Targeting proteins that help tumour cells to survive
Finish Year: 2018
Chief Investigator: Professor Geoffrey Lindeman
Institution: Walter and Eliza Hall Institute of Medical Research
Despite their capacity for relentless growth, breast cancer cells are poised in a life and death predicament. Pro-survival proteins such as BCL-2 family members are co-opted to resist cell death signals, thereby helping tumour cells to survive. BCL-2 is present in about 75% of breast cancers, where it is a recognised marker of prognosis . Its role in treatment hasn’t yet been determined.
Our recent work using mouse models has revealed that a new class of drug, the BH3 mimetic, is able to neutralise BCL-2 in primary breast tumours and thereby sensitise tumours to chemotherapy or anti-oestrogen therapy.

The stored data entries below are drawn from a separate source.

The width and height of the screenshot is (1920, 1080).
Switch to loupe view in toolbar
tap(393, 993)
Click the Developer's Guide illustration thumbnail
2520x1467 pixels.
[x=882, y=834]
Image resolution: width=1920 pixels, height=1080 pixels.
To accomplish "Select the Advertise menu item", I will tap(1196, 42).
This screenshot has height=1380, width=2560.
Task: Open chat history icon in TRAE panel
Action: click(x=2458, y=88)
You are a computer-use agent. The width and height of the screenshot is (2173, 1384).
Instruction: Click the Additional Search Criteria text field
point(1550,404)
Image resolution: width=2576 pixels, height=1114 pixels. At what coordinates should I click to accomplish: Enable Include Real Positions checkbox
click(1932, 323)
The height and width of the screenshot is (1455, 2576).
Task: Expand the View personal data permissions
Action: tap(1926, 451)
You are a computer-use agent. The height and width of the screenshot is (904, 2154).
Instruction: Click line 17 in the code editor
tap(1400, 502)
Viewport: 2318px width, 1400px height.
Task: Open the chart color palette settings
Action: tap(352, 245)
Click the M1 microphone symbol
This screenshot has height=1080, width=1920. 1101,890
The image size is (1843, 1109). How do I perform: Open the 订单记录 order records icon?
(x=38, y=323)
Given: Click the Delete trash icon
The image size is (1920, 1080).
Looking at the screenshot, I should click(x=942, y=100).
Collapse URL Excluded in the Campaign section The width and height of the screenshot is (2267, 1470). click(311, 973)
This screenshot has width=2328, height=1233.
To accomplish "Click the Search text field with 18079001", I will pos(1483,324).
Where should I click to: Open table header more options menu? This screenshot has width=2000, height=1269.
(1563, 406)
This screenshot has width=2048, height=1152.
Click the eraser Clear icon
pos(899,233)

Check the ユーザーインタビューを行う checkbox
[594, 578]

We will build on our earlier work and investigate how different BH3 mimetics work on their own and in combination with chemotherapy and anti-hormone therapy to treat breast cancer.
In parallel, we will also develop protocols for biomarkers, so we can incorporate these biomarkers into routine clinical practice and facilitate personalised therapy.
In partnership with the Translational Centre for Breast Cancer Research, we will conduct an early-phase clinical study of anti-BCL-2 therapy in ER positive and BCL-2-positive breast cancer. This will be the first clinical study of a BH3 mimetic in breast cancer. Our translational program will contribute laboratory and clinical data that will help pave the way for the development of this promising new class of drugs in breast cancer.